===== Page text
Transformer inductive biases & RASP

post by Vivek Hebbar (Vivek) · 2022-02-24T00:42:30.084Z · LW · GW · 4 comments

This is a link post for http://proceedings.mlr.press/v139/weiss21a/weiss21a.pdf

Contents

  If you know of any tricks that transformers use that are not covered by RASP, please leave a comment -- it would be highly useful to me.
None
4 comments

This is a paper by Weiss et al. about the "Restricted Access Sequence Processing Language", which is a computational framework for what transformers can do.

DL architectureComputational framework
Feedforward networksCircuits
RNNsFinite state machines
TransformersRASP (this paper)

Any program written in RASP can be implemented straightforwardly by a transformer.  Indeed, the authors demonstrate that RASP can be "compiled" to a transformer, and that transformers can be trained to "mimic a RASP solution".

From the abstract (emphasis mine):

"We map the basic components of a transformer-encoder—attention and feed-forward computation—into simple primitives, around which we form a programming language: the Restricted Access Sequence Processing Language (RASP). We show how RASP can be used to program solutions to tasks that could conceivably be learned by a Transformer, and how a Transformer can be trained to mimic a RASP solution. In particular, we provide RASP programs for histograms, sorting, and Dyck-languages. We further use our model to relate their difficulty in terms of the number of required layers and attention heads: analyzing a RASP program implies a maximum number of heads and layers necessary to encode a task in a transformer. Finally, we see how insights gained from our abstraction might be used to explain phenomena seen in recent works."

One implication of this is that program length (simplicity) in RASP may be a good approximation to the inductive bias of transformers.  I will probably use this in future work along the lines of "How complex are myopic imitators? [AF · GW]".
==========
# Goals:
(a) In the post on RASP, for which tasks do the authors provide RASP programs?
(b) Reproduce the passage of the post on RASP from "This is a paper" to "TransformersRASP (this paper)".
===== Provided material
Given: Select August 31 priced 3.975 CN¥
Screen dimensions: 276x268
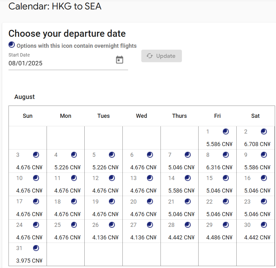Looking at the screenshot, I should coord(28,254).
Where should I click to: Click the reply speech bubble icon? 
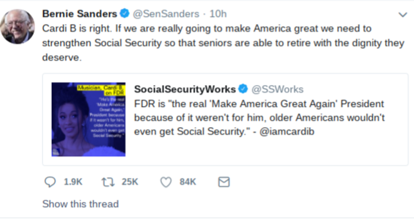pyautogui.click(x=50, y=182)
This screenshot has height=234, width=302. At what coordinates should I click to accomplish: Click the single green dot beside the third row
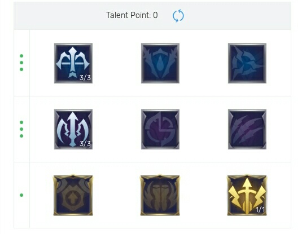tap(21, 195)
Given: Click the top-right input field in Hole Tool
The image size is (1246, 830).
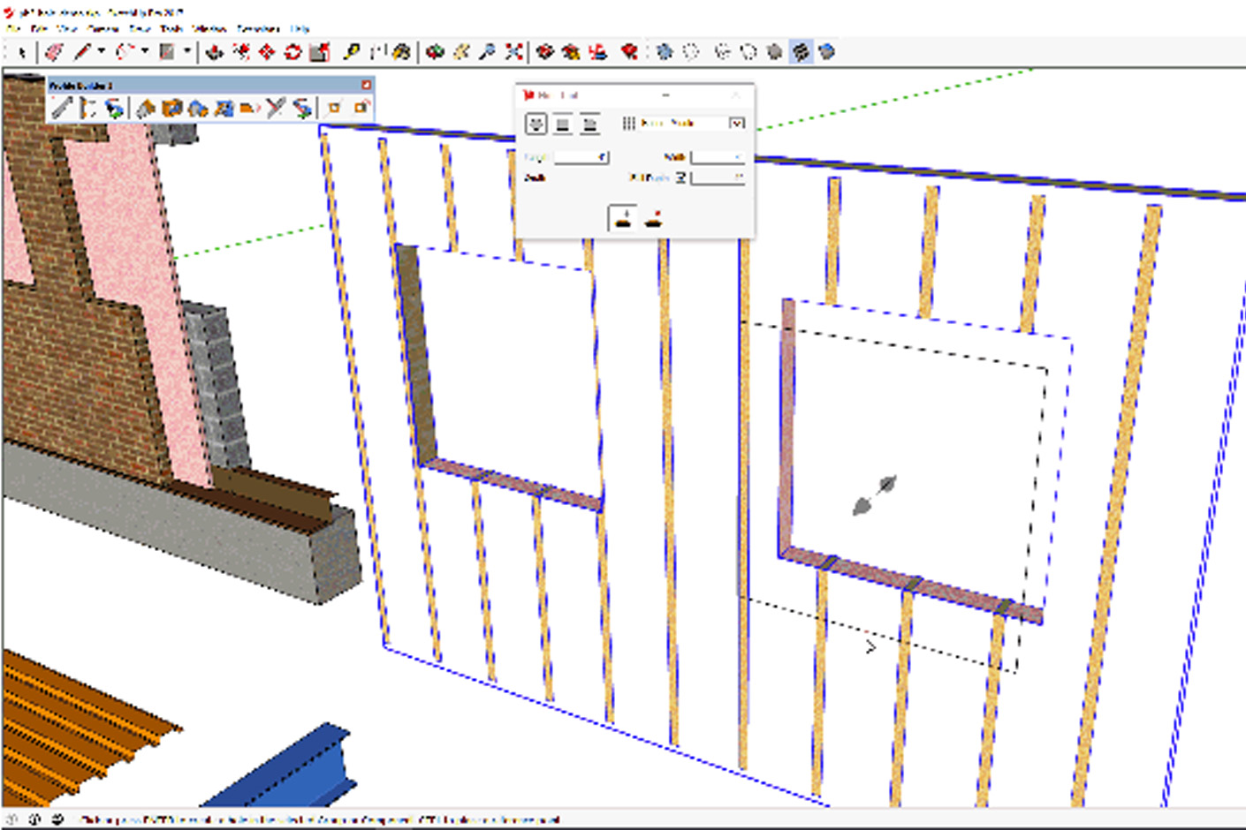Looking at the screenshot, I should coord(718,157).

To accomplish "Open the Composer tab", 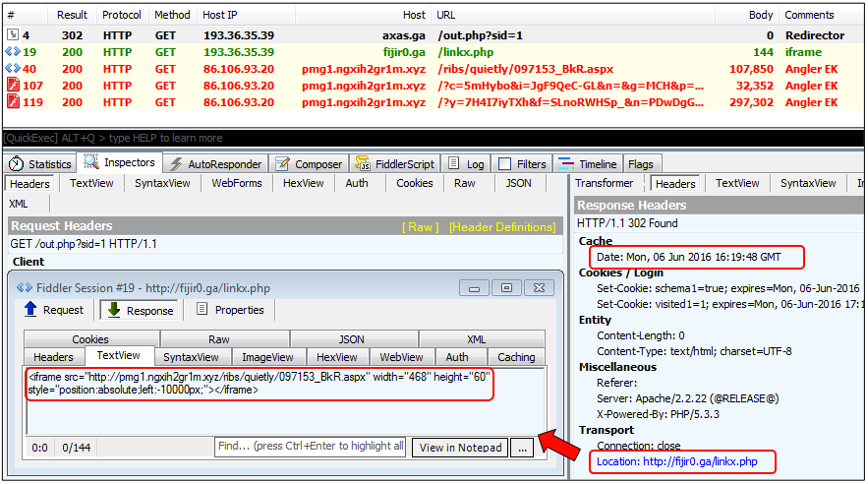I will pyautogui.click(x=309, y=164).
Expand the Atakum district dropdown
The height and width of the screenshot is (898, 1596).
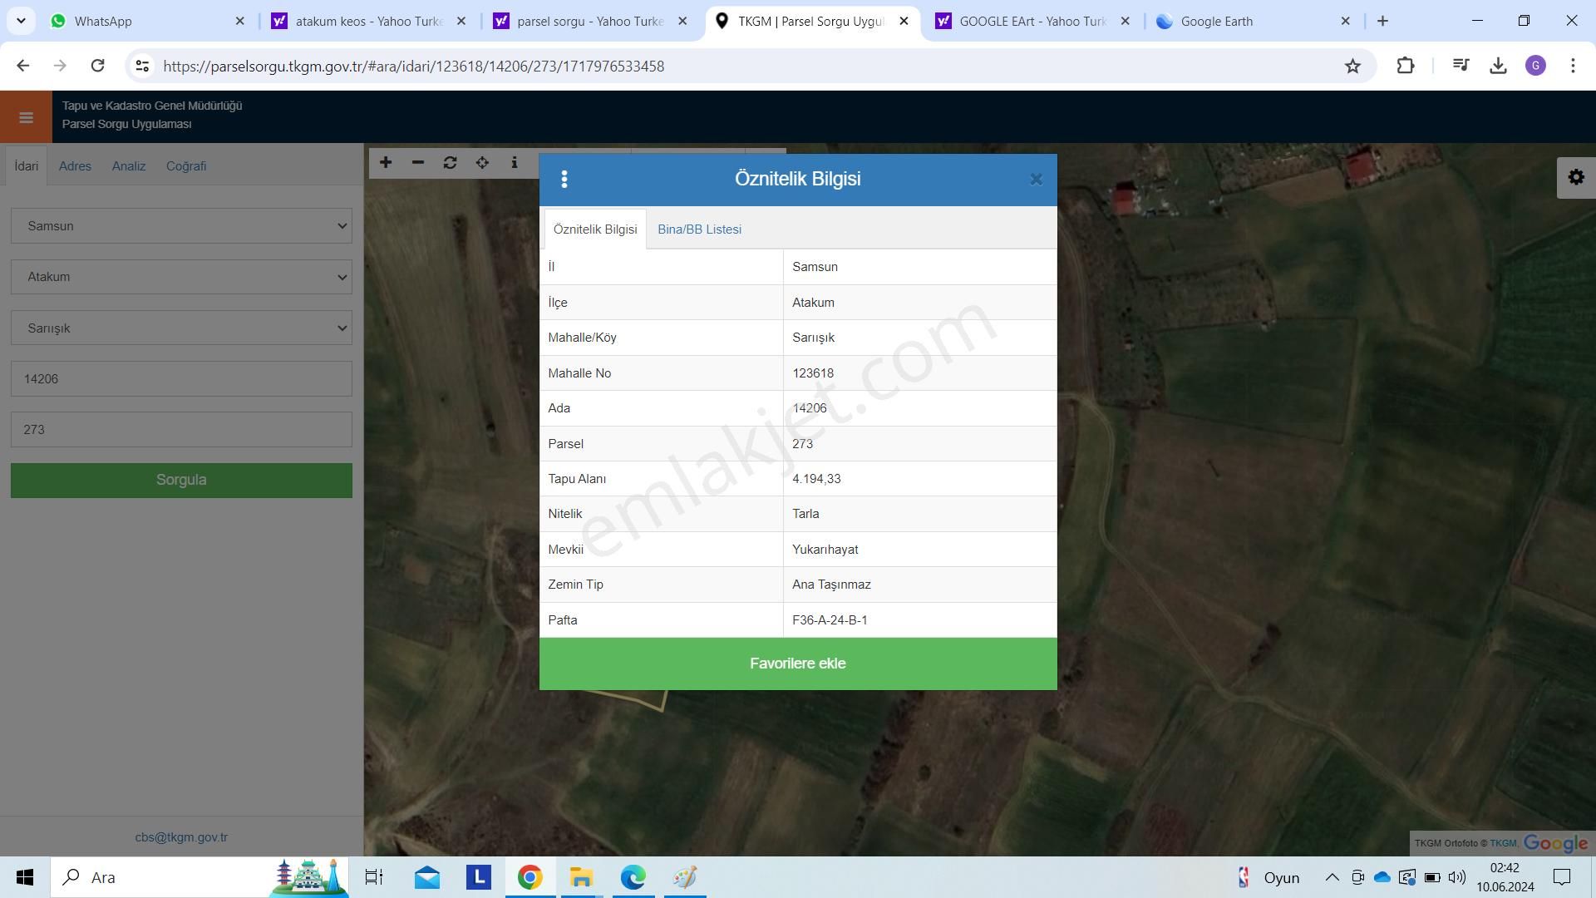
==========
# Responses for each task:
(a) Histograms, sorting, and Dyck-languages.

(b)
This is a paper by Weiss et al. about the "Restricted Access Sequence Processing Language", which is a computational framework for what transformers can do.

DL architectureComputational framework
Feedforward networksCircuits
RNNsFinite state machines
TransformersRASP (this paper)